Return all the lines below in which the string "agent" appears.

Given information →
=== Begin Enclosure ===

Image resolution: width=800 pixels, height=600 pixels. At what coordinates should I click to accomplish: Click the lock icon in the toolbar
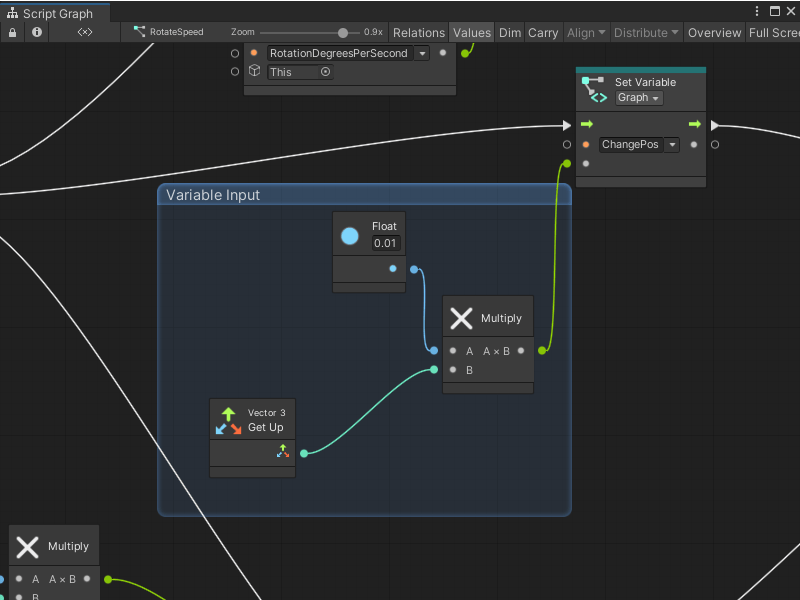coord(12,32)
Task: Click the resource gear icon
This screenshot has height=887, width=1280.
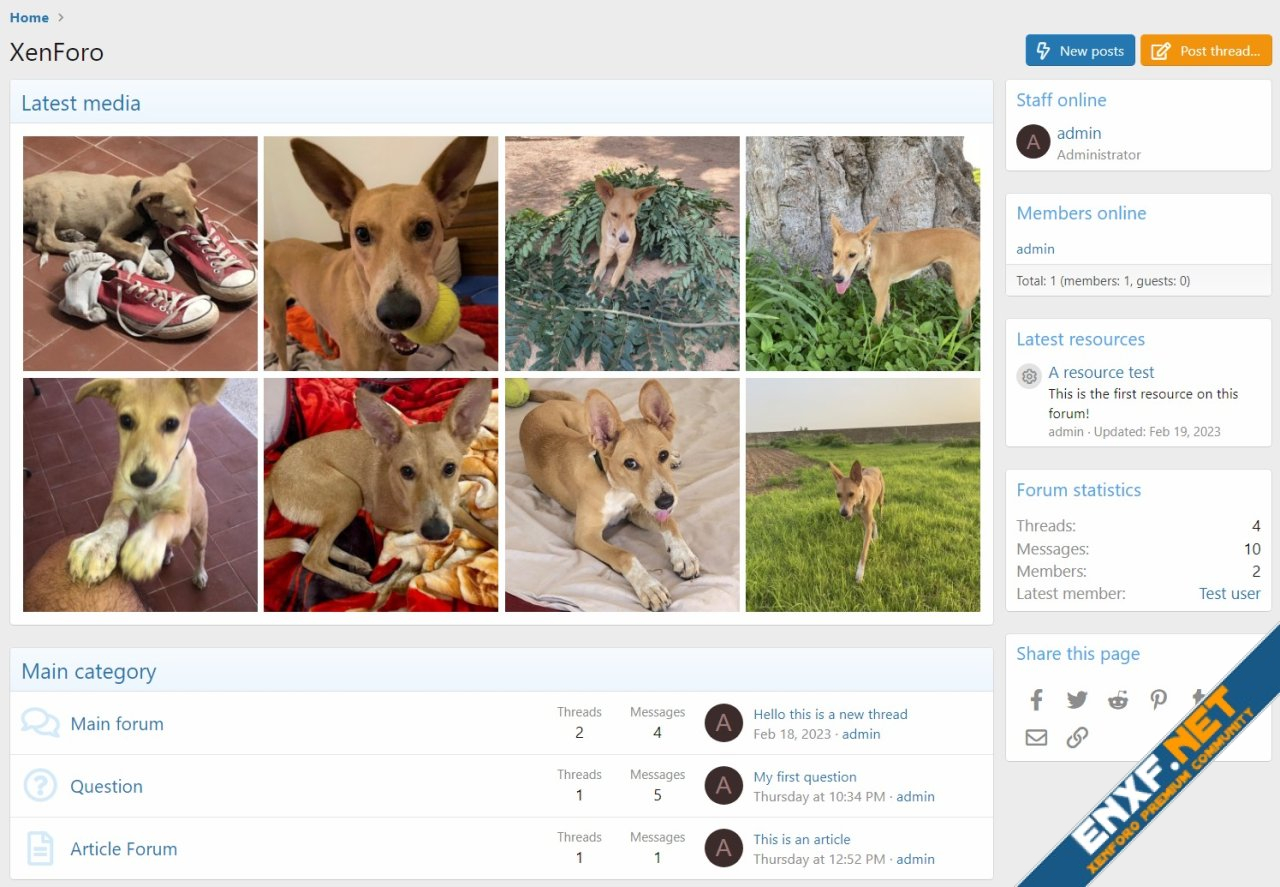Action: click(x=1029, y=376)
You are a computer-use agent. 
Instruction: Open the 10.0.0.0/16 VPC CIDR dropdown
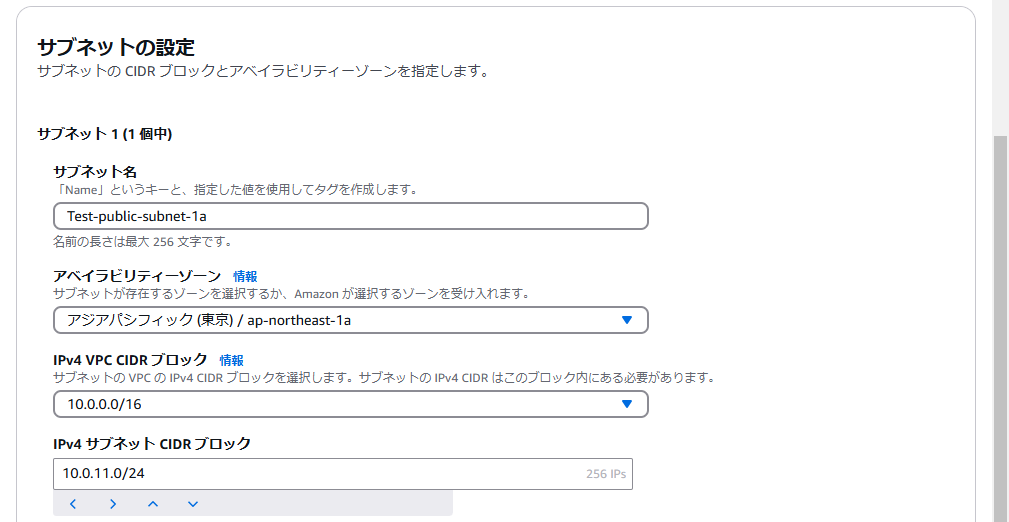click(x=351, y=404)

=== End Enclosure ===
=== Begin Enclosure ===

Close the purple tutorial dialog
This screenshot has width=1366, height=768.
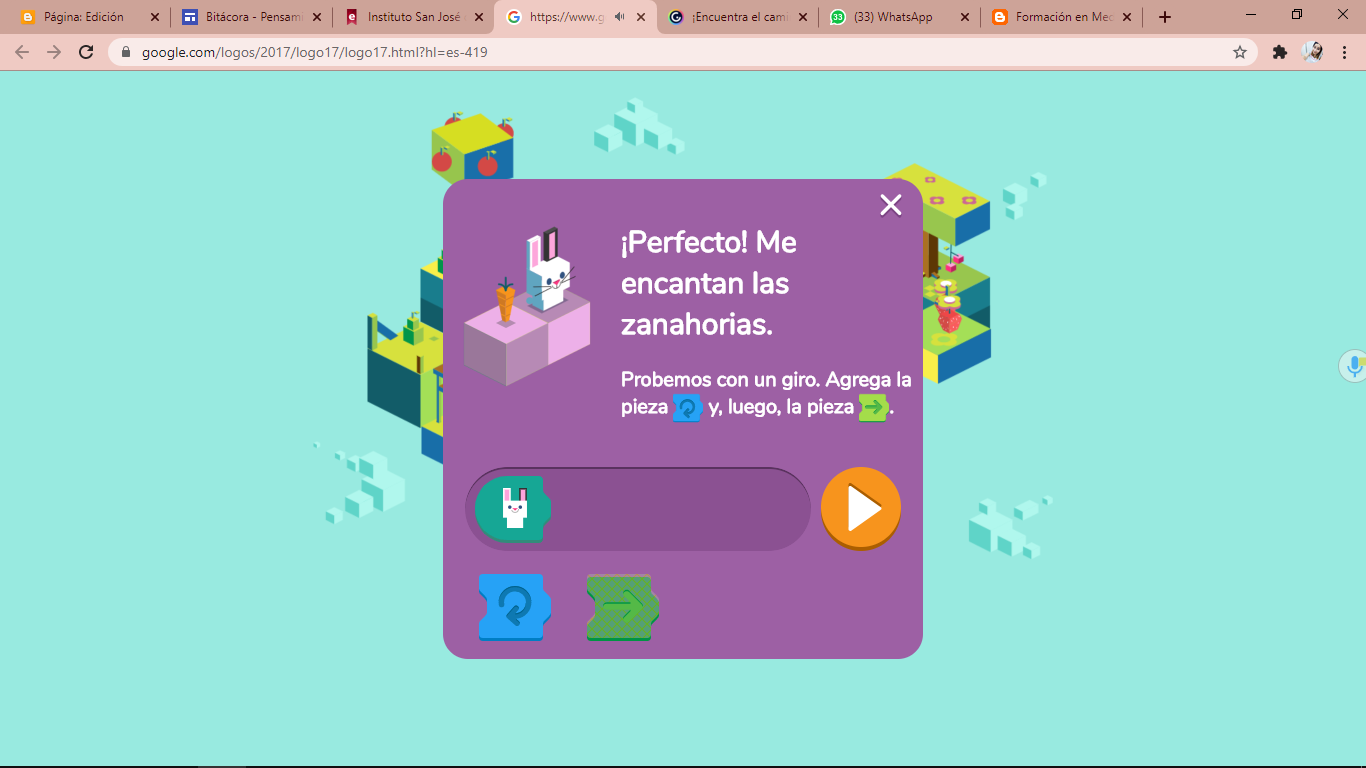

=== End Enclosure ===
=== Begin Enclosure ===

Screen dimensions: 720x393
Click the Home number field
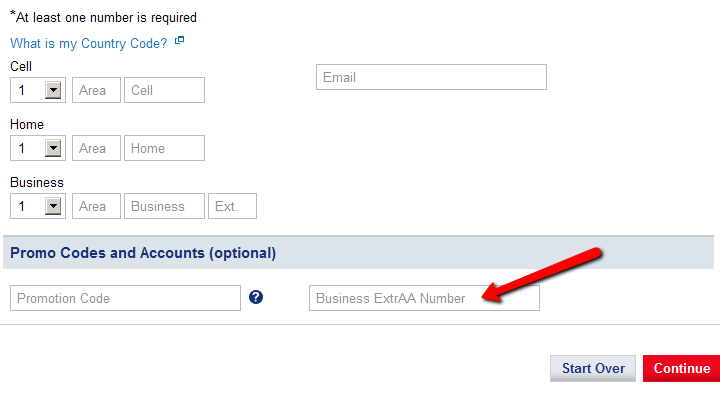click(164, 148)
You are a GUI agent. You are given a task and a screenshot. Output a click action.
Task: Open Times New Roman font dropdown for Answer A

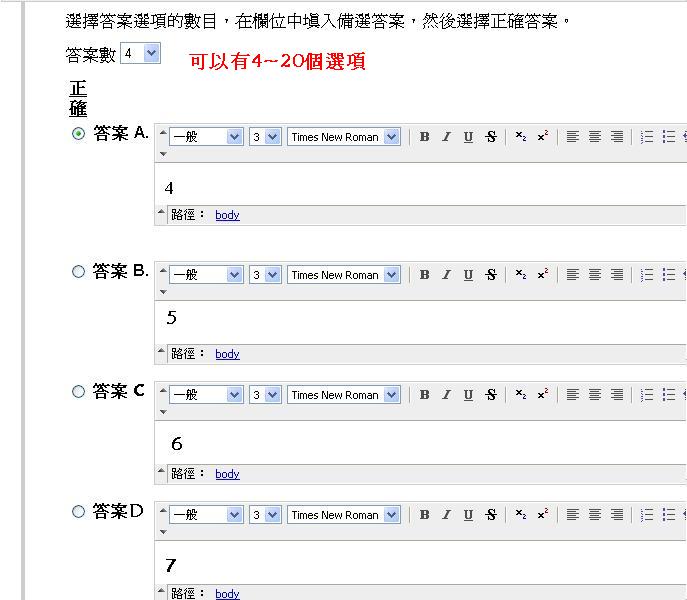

=== End Enclosure ===

Solution to the exercise →
You are a computer-use agent. 
You are a GUI agent. You are given a task and a screenshot. Output a click action.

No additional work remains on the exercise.